7- Make Sure You Have Your Facts Straight, And Don’t Exaggerate
Reporters have to run all their stories through editors and copyeditors, and it is their job to check all of the information in a reporter’s story for accuracy. If you’re sharing data or information to a reporter to help support your argument, prepared to be fact-checked. If you’re sharing personal stories, you may receive a call from an editor later on asking you to confirm certain details or provide more information. You may be able to get away with exaggerating information or sharing inaccurate facts with clients, but the press usually will call you out on them. And if they don’t, your misinformation will be made public for everyone to see, which is even worse. So before talking to a reporter, get your facts straight. Don’t be afraid to say, “let me get back to you on that”.
8- Assume Everything You Say Is On the Record
Despite all the warnings you see in this piece, most reporters you’ll deal with are nice people, and will be careful not to make their sources look bad. However, you should always proceed with a certain level of caution when talking with the media members, especially those you don’t know very well. Don’t say anything to a reporter that you wouldn’t want to see in print or on the air. It is easy for reporters to misunderstand what is on the record and off the record, and you never want to put yourself in a position where sensitive or embarrassing information gets published.
9- It’s Okay To Follow-up
When working with the media, people will be quick to assume that their story is dead, when a reporter fails to get back to their phone call or email right away. While in some cases the delay in getting back to you may be because the reporter doesn’t want to talk with you further, it’s often because they’re extremely busy. It is not uncommon for reporters to be working on several stories at once, and they may simply forget to get back to you, or not even see your message at all. While you shouldn’t be aggressive in your follow-ups, a polite email or voicemail to a reporter asking them to provide an update when they can is perfectly acceptable. Also try to be patient and understanding when working with the media. Often, breaking news will occur, and the reporter must make that a priority over all else.
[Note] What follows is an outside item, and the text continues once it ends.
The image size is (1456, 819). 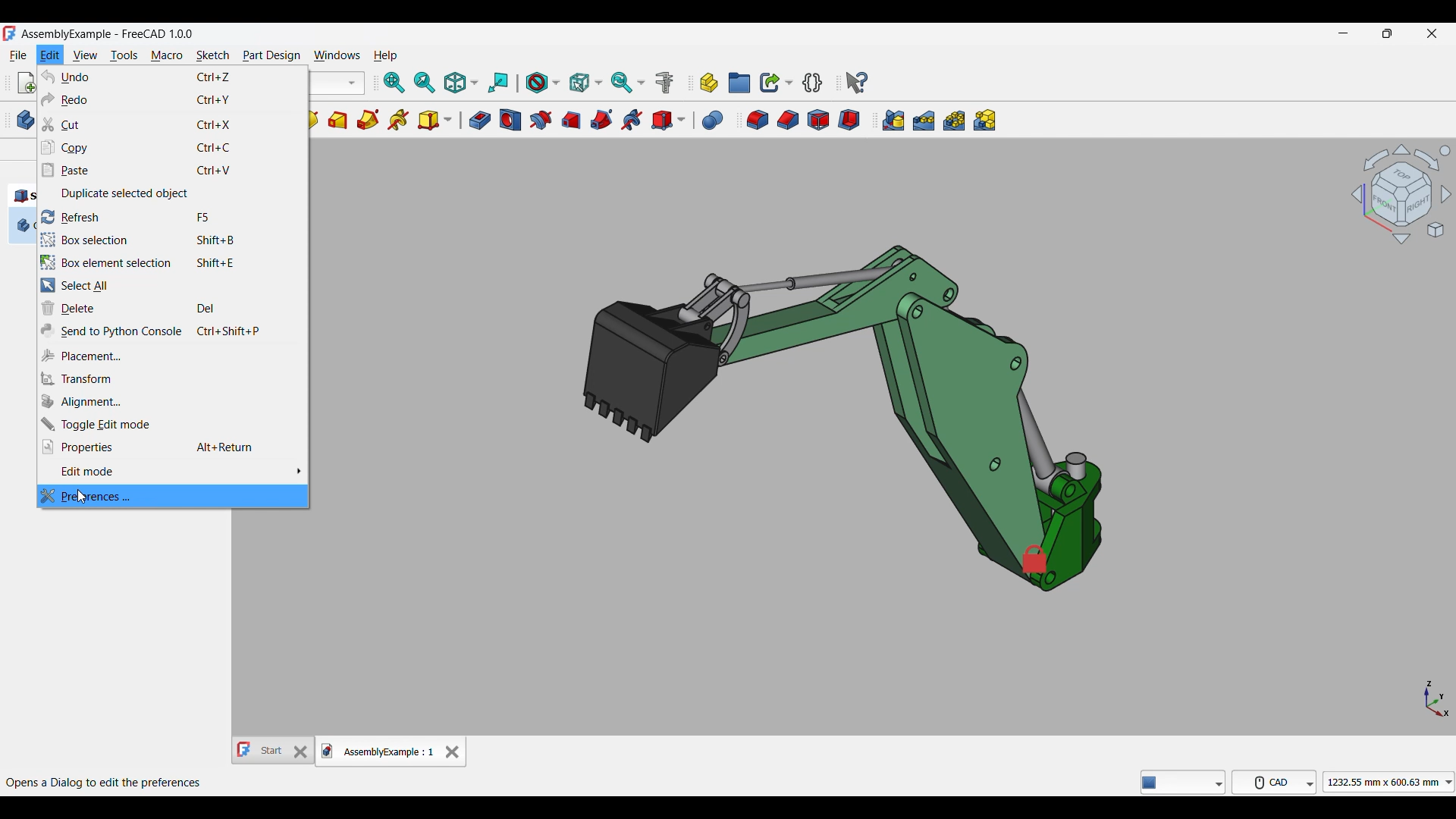 What do you see at coordinates (665, 83) in the screenshot?
I see `Measure` at bounding box center [665, 83].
10- If You Have Nothing To Pitch, Pitch Yourself As A Resource
Sometimes lawyers will have truly nothing new going on with their firm or in their field of work. Instead of trying to force a bland or irrelevant story on a reporter, reach out to your local media members to let them know you’re happy to serve as an expert source for any future stories they may be working on. Let them know what your expertise is, and that you’re happy to talk at any time. Doing this may not immediately result in a news appearance, but when reporters do need an expert in your area to chime in on a story, you’ll be on the top of their mind.
11- Not Every News Appearance WIll Bring You Results
Don’t panic if your first few cameos in the local news don’t have clients knocking down your door. Keep offering yourself a resource to reporters, and in time you will see new client opportunities come from your media relations efforts. Having a collection of media clips will also look impressive to prospective clients and potential referral sources, as they indicate that you truly know what you’re talking about and can be trusted to offer guidance. The credibility you get from contributing to news outlets is just as important as the exposure.